__Your task__
Only the lines from the start of the data through the line with "配送范围 (26, 2424)" belong in the copy. Restate them word for word, minus the pictures.

__Input material__
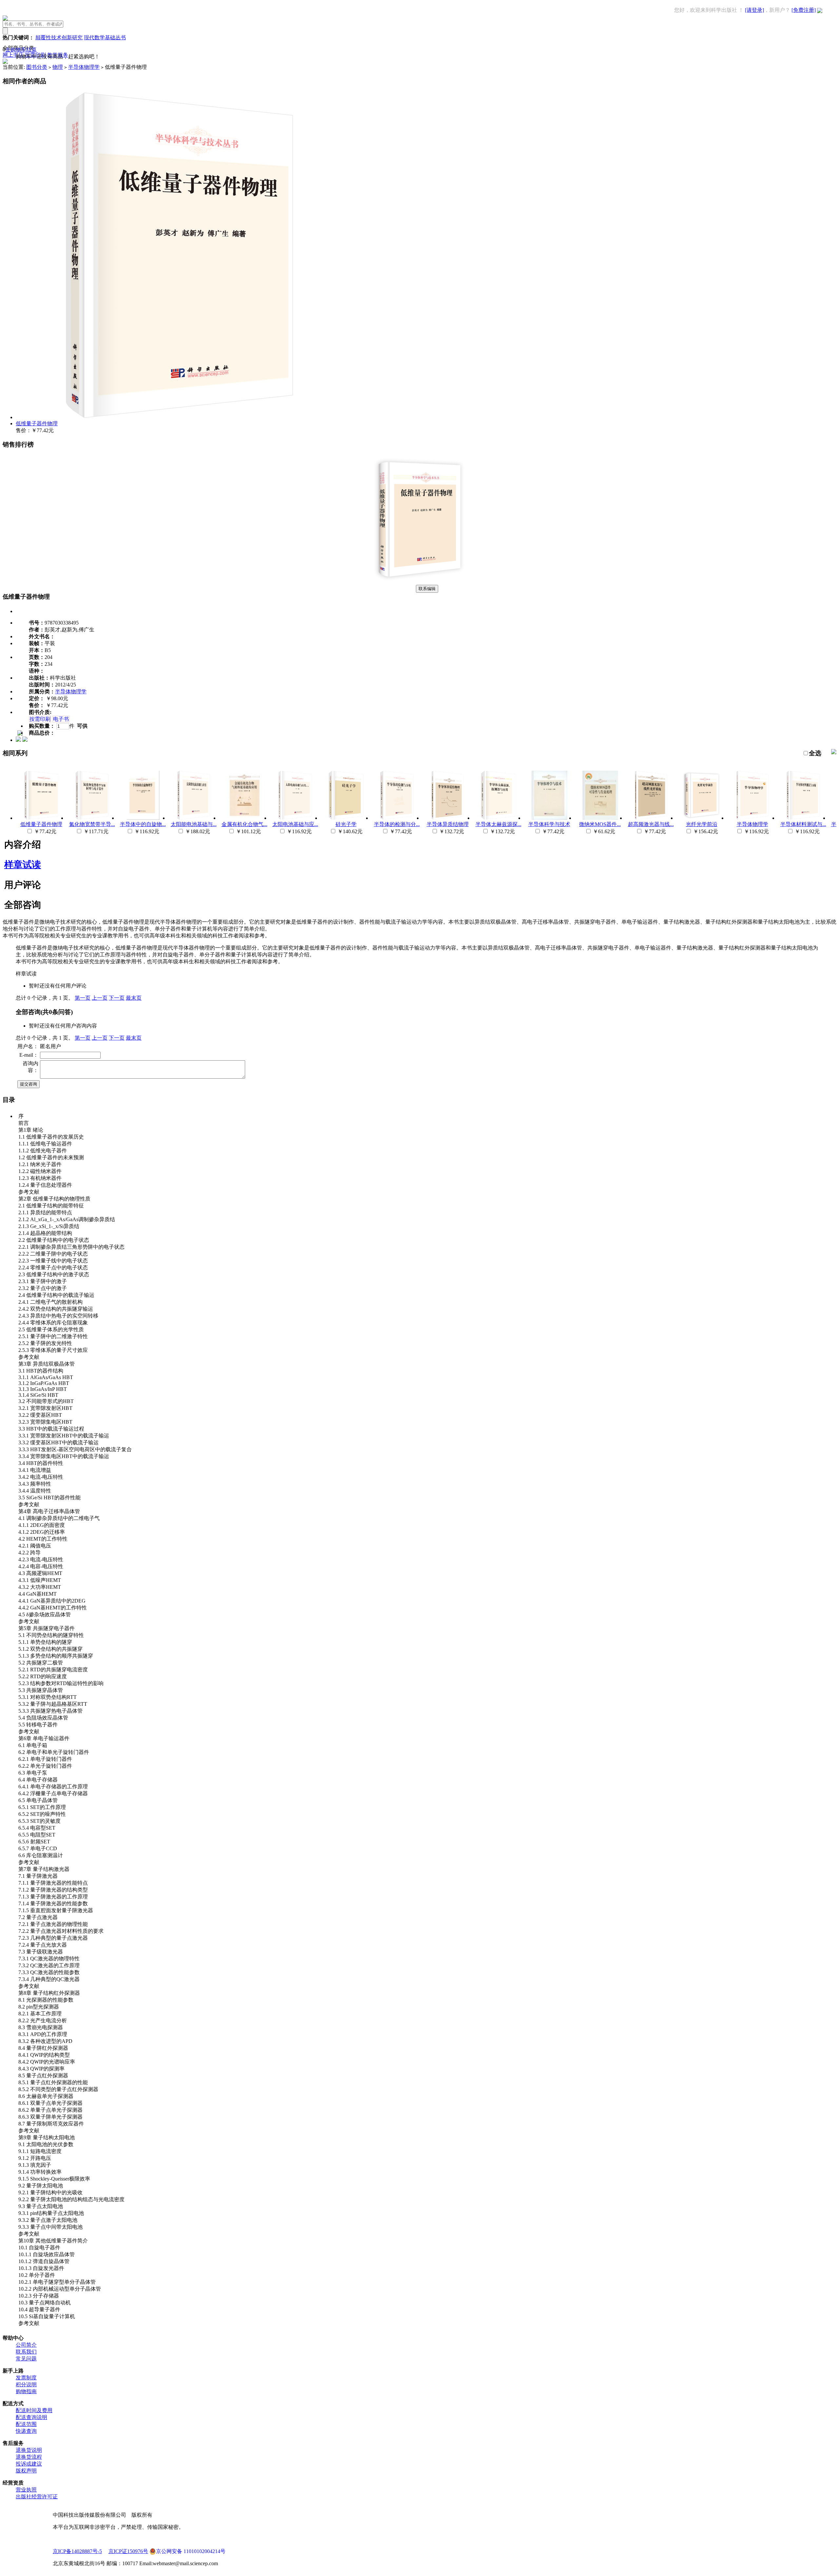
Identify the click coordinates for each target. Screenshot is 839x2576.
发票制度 (26, 2377)
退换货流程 (29, 2457)
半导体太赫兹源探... (498, 824)
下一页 (117, 998)
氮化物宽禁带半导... (92, 824)
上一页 (99, 998)
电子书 (61, 719)
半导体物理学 (84, 67)
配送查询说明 (31, 2417)
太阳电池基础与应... (295, 824)
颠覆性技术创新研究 (59, 37)
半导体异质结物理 (448, 824)
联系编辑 (427, 588)
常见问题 (26, 2358)
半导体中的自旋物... (143, 824)
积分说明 (26, 2384)
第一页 (82, 998)
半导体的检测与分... (397, 824)
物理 (57, 67)
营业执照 (26, 2489)
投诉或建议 (29, 2464)
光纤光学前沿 (701, 824)
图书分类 (36, 67)
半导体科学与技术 (549, 824)
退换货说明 (29, 2450)
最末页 (134, 998)
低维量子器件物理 (37, 423)
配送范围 (26, 2424)
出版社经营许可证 (37, 2496)
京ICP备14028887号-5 (77, 2551)
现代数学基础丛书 (105, 37)
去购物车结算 (21, 49)
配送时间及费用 (34, 2410)
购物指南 (26, 2391)
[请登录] (754, 10)
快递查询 (26, 2431)
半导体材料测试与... (803, 824)
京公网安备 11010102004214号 (190, 2551)
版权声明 (26, 2470)
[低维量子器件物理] (419, 582)
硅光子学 (346, 824)
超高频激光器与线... (651, 824)
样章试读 (22, 864)
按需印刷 (39, 719)
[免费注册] (803, 10)
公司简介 (26, 2345)
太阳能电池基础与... (194, 824)
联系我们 (26, 2352)
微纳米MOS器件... (600, 824)
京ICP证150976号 (128, 2551)
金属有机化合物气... (244, 824)
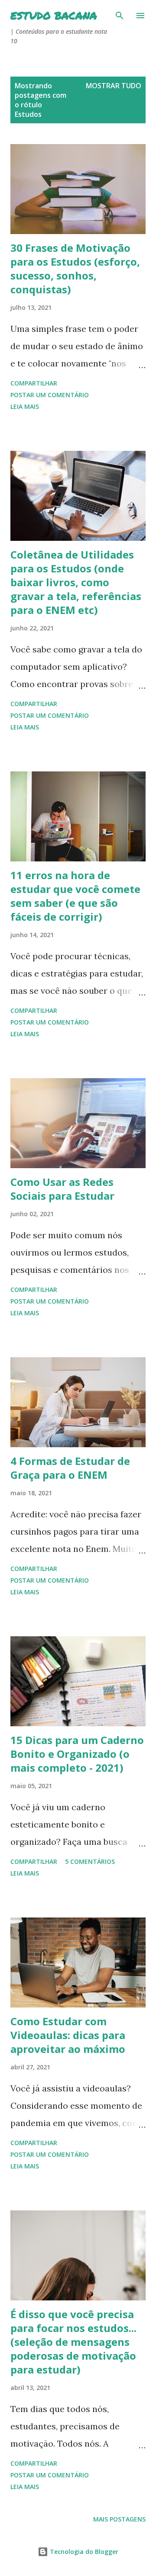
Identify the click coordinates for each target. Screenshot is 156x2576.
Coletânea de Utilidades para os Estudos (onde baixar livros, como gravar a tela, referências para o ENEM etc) (75, 582)
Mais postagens (119, 2519)
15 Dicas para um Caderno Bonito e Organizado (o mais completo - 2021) (77, 1754)
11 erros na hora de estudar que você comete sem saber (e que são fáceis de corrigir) (75, 896)
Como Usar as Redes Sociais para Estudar (62, 1189)
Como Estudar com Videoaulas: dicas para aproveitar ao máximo (67, 2035)
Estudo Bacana (53, 15)
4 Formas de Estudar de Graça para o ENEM (70, 1468)
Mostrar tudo (113, 85)
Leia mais (24, 406)
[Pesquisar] (119, 15)
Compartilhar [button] (33, 383)
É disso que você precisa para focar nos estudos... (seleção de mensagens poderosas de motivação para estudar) (73, 2342)
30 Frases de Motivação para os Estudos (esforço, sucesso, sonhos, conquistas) (75, 268)
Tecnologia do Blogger (83, 2551)
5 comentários (90, 1861)
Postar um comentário (49, 395)
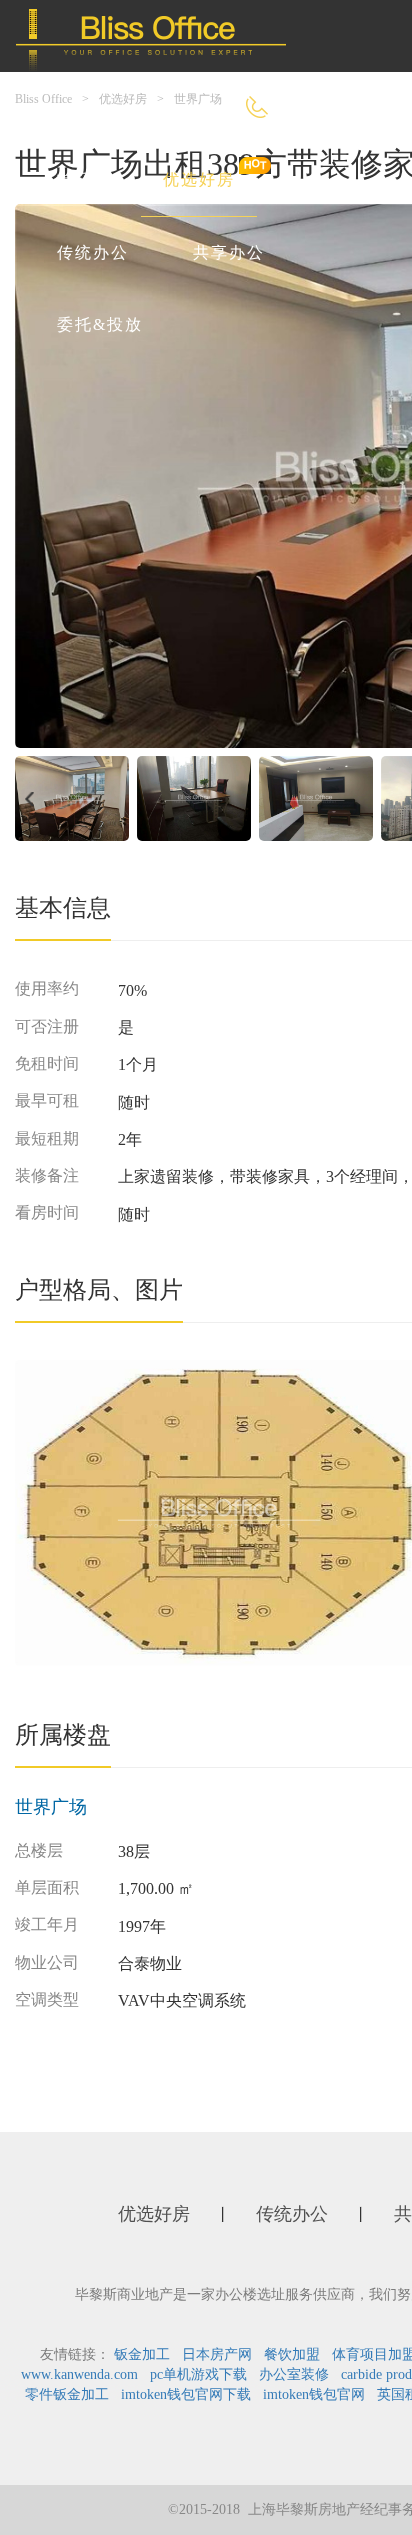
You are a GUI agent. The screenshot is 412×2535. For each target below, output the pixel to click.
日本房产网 (217, 2354)
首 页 (78, 179)
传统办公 (93, 252)
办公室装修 (294, 2374)
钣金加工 (142, 2354)
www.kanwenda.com (79, 2374)
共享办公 (229, 252)
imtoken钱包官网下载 (186, 2394)
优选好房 (199, 179)
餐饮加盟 (292, 2354)
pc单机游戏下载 (198, 2374)
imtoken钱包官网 (314, 2394)
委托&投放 (100, 324)
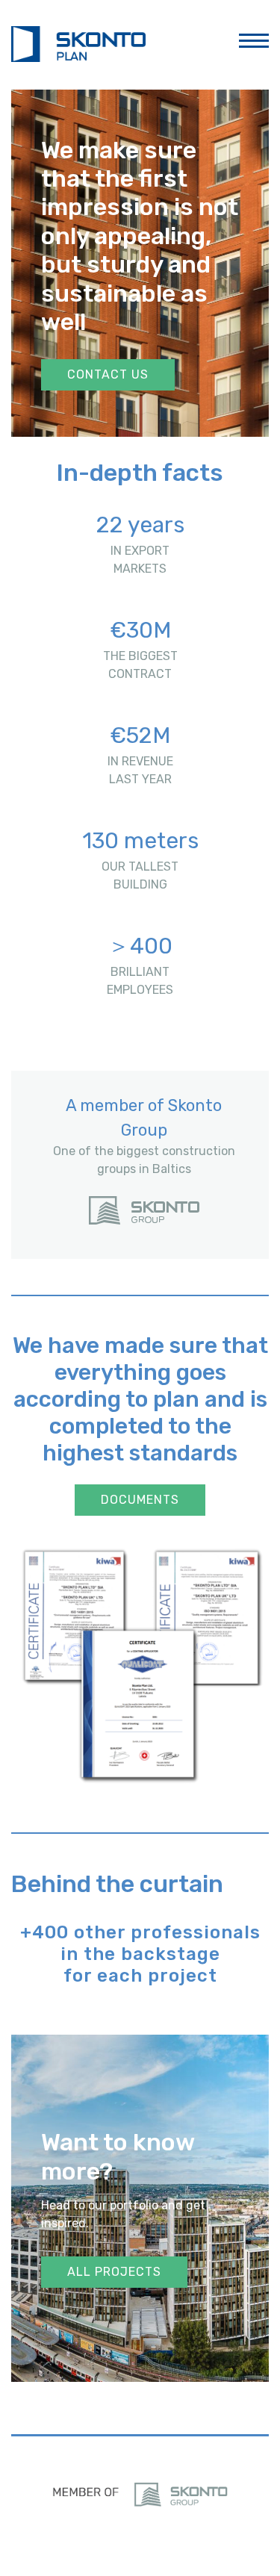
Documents (140, 1500)
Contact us (108, 374)
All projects (114, 2272)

__Response to this task__
Identify the click coordinates for each target. Screenshot is 839x2576.
发票制度 (26, 2377)
退换货流程 (29, 2457)
半导体太赫兹源探... (498, 824)
下一页 (117, 998)
氮化物宽禁带半导... (92, 824)
上一页 (99, 998)
电子书 (61, 719)
半导体物理学 (84, 67)
配送查询说明 (31, 2417)
太阳电池基础与应... (295, 824)
颠覆性技术创新研究 (59, 37)
半导体异质结物理 (448, 824)
联系编辑 (427, 588)
常见问题 (26, 2358)
半导体中的自旋物... (143, 824)
积分说明 (26, 2384)
第一页 (82, 998)
半导体的检测与分... (397, 824)
物理 (57, 67)
营业执照 (26, 2489)
投诉或建议 (29, 2464)
光纤光学前沿 (701, 824)
图书分类 (36, 67)
半导体科学与技术 (549, 824)
退换货说明 (29, 2450)
最末页 (134, 998)
低维量子器件物理 (37, 423)
配送范围 (26, 2424)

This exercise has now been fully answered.